Zitat von sysopMillionen Bahnreisende müssen wegen der Warnstreiks mit Zugausfällen und Verspätungen rechnen. Ist der Ausstand im Streit um einen neuen Tarifvertrag angemessen? Oder profilieren sich die Gewerkschaften auf Kosten der Bahnkunden? Diskutieren Sie mit.
Hallo, nicht die Gewerkschaften profilieren sich hier auf kosten der kunden sondern die bahn/der arbeitgeber.
08154711, 25.10.2010
2. Kein Titelzwang.
Zitat von sysopMillionen Bahnreisende müssen wegen der Warnstreiks mit Zugausfällen und Verspätungen rechnen. Ist der Ausstand im Streit um einen neuen Tarifvertrag angemessen? Oder profilieren sich die Gewerkschaften auf Kosten der Bahnkunden? Diskutieren Sie mit.

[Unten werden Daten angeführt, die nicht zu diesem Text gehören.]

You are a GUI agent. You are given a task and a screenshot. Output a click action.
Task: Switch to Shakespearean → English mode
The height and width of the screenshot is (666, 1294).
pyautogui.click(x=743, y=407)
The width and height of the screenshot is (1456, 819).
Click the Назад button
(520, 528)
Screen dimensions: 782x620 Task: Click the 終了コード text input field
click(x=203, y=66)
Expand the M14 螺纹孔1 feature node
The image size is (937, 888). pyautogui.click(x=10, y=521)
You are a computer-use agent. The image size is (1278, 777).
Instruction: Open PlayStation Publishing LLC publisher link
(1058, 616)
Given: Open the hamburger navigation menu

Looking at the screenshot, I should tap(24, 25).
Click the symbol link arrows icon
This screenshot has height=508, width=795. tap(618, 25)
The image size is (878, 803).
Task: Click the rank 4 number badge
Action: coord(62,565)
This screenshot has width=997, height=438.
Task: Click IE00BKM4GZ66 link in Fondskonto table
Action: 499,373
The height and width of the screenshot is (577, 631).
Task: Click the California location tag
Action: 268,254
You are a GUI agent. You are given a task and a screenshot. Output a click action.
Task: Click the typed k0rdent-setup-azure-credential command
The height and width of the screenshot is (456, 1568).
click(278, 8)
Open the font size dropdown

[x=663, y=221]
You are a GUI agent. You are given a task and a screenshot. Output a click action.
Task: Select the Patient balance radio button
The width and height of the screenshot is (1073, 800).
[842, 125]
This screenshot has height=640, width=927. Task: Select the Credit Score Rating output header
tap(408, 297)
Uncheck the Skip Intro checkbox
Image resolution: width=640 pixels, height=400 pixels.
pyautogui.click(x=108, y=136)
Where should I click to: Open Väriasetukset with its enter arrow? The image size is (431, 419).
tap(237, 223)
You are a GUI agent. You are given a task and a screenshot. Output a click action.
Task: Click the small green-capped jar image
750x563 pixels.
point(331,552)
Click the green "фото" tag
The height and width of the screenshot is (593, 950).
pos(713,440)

Was bezwecken Sie eigentlich mit dieser tendenziösen Fragestellung? Der SPON sollte mehr Unabhängigkeit zeigen oder sponsert die Bahn irgendwelche Anzeigen?
murrle01 25.10.2010
3. Bin gegen jeden Streik.....
der Andere beeinträchtigt. In diesem Fall würde von einem Erfolg aber sogar die DB Vorteile haben. Da bei Ausschreibungen fast immer die privaten Betreiber den Zuschlag bekamen, den sie auch durch geringere Lohnkosten erreichten. Wenn die Privaten die gleichen Kosten hätten, käme die DB wieder in den "Genuss" mehr Strecken bedienen zu können. murrle01
Tom der Dino 25.10.2010
4. hmmmpf
Zitat von 08154711Was bezwecken Sie eigentlich mit dieser tendenziösen Fragestellung? Der SPON sollte mehr Unabhängigkeit zeigen oder sponsert die Bahn irgendwelche Anzeigen?
In meinem Geschichtsunterricht habe tendenziöse Fragen zu regen Diskussionen geführt und damit die Entwicklung selbstständig denkender Menschen gefördert. In einem Diskussionsforum ist das absolut in Ordnung, in einem Zeitungsartikel dagegen nicht.
Michael Giertz, 25.10.2010
5.
Zitat von sysopMillionen Bahnreisende müssen wegen der Warnstreiks mit Zugausfällen und Verspätungen rechnen. Ist der Ausstand im Streit um einen neuen Tarifvertrag angemessen? Oder profilieren sich die Gewerkschaften auf Kosten der Bahnkunden? Diskutieren Sie mit.
Und wie soll sonst ein Streik wirken, wenn er niemandem wehtut? 'n Streik ohne wirtschaftliche Folgen ist so sinnvoll wie ein Kühlschrank in der Antarktis. Es wäre nur sinnvoller, wenn die Gewerkschaft kommuniziert, warum gestreikt wird - und Missstände aufzeigen. Eben das mit den Reinigungskräften bei der Bahn. Wenn der Kunde sieht, dass eben nicht wegen 5% mehr Lohn gestreikt wird, sondern damit sich die Arbeitsbedingungen bessern, hat er vielleicht auch mehr Verständnis für den Streik.